### 本文抜粋
────────
北欧神話 神話・伝説

22北欧神話シリーズ2 トールについて

2024年2月15日

トールは北欧神話に登場する神で、神話の中でも主要な神の一柱。
神々と敵対している巨人達と対決する戦神として活躍し、
考古学的な史料では雷神・農耕神として北欧を含むゲルマン地域で広く信仰されたといわれています。

トール


トールの名前ですが、「」を意味していると推定され、アルファベット表記は「Thor」。
英語読みに由来する「ソー」、「ソア」の表記も見られ、
アメリカン・コミックスの『マイティ・ソー (The Mighty Thor) 』の主人公としても有名。

また北欧ではトールにあやかって、男性の名前としても定着しており、
「トール」や「トル」という方も多いです。
「トールの石(Ðórsteinn)」を意味するトルステン(Torsten,Torstein)は、
北欧諸国とドイツ語圏に多く、
英語に転訛したダスティン(Dustin)も男性名として定着しています。

ちなみに北欧神話に登場する神、テュール (Týr) やソール (Sól) とは別人になります。
名前が似ているのでややこしめです。

トールのプロフィールも紹介しましょう。
彼は、オーディン回でも触れた アース神族 の一員で、
雷の神にして北欧神話最強の戦神。

雷神ということで、ギリシア神話のゼウスやローマ神話のユーピテルとも同一視されており、
特に農民階級に信仰された神様だったようです。
元来は最高神のオーディンと同格以上の地位があったようですが、
時代とともに戦士階級の台頭によってオーディンの息子の地位に落ち着いていったようです。

北欧だけではなくゲルマン全域で信仰され、
上記の通り男性名や地名にも多くの痕跡が。
その他にも、木曜日を意味する英語 Thursday やドイツ語 Donnerstag などは、実はトールが語源だそうです。

トール

トールの外見と性格

外見は燃えるような目と赤髪を持つ赤髭の大男。
砥石(もしくは火打石のかけら)が頭に入っており、
いまいちよくわからないけど、なんだかすごそうです。
────────
[データセットの抜粋]
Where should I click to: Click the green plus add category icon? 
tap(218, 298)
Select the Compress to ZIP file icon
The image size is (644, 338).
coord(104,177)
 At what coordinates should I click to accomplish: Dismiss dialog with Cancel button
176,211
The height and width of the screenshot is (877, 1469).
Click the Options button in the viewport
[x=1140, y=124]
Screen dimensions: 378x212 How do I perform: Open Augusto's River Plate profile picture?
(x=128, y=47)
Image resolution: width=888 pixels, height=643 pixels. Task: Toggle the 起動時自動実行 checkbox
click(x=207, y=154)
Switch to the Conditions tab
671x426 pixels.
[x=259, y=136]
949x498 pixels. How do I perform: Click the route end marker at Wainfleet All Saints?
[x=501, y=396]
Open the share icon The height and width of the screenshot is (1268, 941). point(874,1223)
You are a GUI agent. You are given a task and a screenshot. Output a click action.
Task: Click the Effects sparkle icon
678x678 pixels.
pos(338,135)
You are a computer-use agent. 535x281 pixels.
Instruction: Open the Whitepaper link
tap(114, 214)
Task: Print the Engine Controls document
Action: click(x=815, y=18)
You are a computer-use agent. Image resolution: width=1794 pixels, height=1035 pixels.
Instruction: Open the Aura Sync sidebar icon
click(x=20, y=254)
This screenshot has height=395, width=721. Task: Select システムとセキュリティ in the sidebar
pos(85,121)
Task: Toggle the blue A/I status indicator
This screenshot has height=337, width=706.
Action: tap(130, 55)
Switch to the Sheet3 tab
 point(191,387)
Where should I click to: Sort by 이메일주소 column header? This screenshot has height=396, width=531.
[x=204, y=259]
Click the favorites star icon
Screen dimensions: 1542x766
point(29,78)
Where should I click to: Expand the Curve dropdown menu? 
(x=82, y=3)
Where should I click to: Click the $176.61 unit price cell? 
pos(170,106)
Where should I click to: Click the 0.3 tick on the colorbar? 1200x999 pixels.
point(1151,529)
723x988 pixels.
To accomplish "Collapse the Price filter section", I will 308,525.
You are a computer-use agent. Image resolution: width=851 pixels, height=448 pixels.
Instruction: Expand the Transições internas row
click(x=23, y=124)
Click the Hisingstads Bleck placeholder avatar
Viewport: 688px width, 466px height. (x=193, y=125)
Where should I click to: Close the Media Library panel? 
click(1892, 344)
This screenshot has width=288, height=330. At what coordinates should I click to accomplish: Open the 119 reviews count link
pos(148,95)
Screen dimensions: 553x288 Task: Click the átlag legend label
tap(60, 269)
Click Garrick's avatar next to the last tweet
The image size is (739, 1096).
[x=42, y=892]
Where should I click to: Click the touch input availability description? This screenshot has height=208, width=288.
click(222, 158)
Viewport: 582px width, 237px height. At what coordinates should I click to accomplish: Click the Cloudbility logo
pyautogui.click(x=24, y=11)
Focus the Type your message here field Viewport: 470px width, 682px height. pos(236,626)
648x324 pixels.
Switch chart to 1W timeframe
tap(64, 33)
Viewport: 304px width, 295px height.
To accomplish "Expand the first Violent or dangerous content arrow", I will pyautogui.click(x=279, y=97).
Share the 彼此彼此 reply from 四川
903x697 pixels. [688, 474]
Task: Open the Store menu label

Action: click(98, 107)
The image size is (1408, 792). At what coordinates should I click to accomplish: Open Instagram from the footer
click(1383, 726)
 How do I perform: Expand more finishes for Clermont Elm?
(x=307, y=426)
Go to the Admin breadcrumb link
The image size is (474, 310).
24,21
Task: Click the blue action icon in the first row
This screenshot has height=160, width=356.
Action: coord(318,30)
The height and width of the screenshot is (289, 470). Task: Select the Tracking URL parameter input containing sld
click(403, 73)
────────
### 課題
**1)** トールの紹介文のうち「雷神ということで、」で始まる段落を、主な事実を残して箇条書きにまとめてください。
**2)** トールの紹介文を「また北欧ではトールにあやかって、男性の名前としても定着しており、」から書き始め、「雷の神にして北欧神話最強の戦神。」まで続けて、一字一句変えずに書き写してください。
これらの記録は別の出典から取られたものです。

### 正解
**1)**
・雷神であることから、ギリシア神話のゼウスやローマ神話のユーピテルと同一視されている
・特に農民階級に信仰された神だったとされる
・元来は最高神オーディンと同格以上の地位にあったとされる
・時代とともに戦士階級が台頭し、オーディンの息子の地位に落ち着いていったとされる

**2)**
また北欧ではトールにあやかって、男性の名前としても定着しており、
「トール」や「トル」という方も多いです。
「トールの石(Ðórsteinn)」を意味するトルステン(Torsten,Torstein)は、
北欧諸国とドイツ語圏に多く、
英語に転訛したダスティン(Dustin)も男性名として定着しています。

ちなみに北欧神話に登場する神、テュール (Týr) やソール (Sól) とは別人になります。
名前が似ているのでややこしめです。

トールのプロフィールも紹介しましょう。
彼は、オーディン回でも触れた アース神族 の一員で、
雷の神にして北欧神話最強の戦神。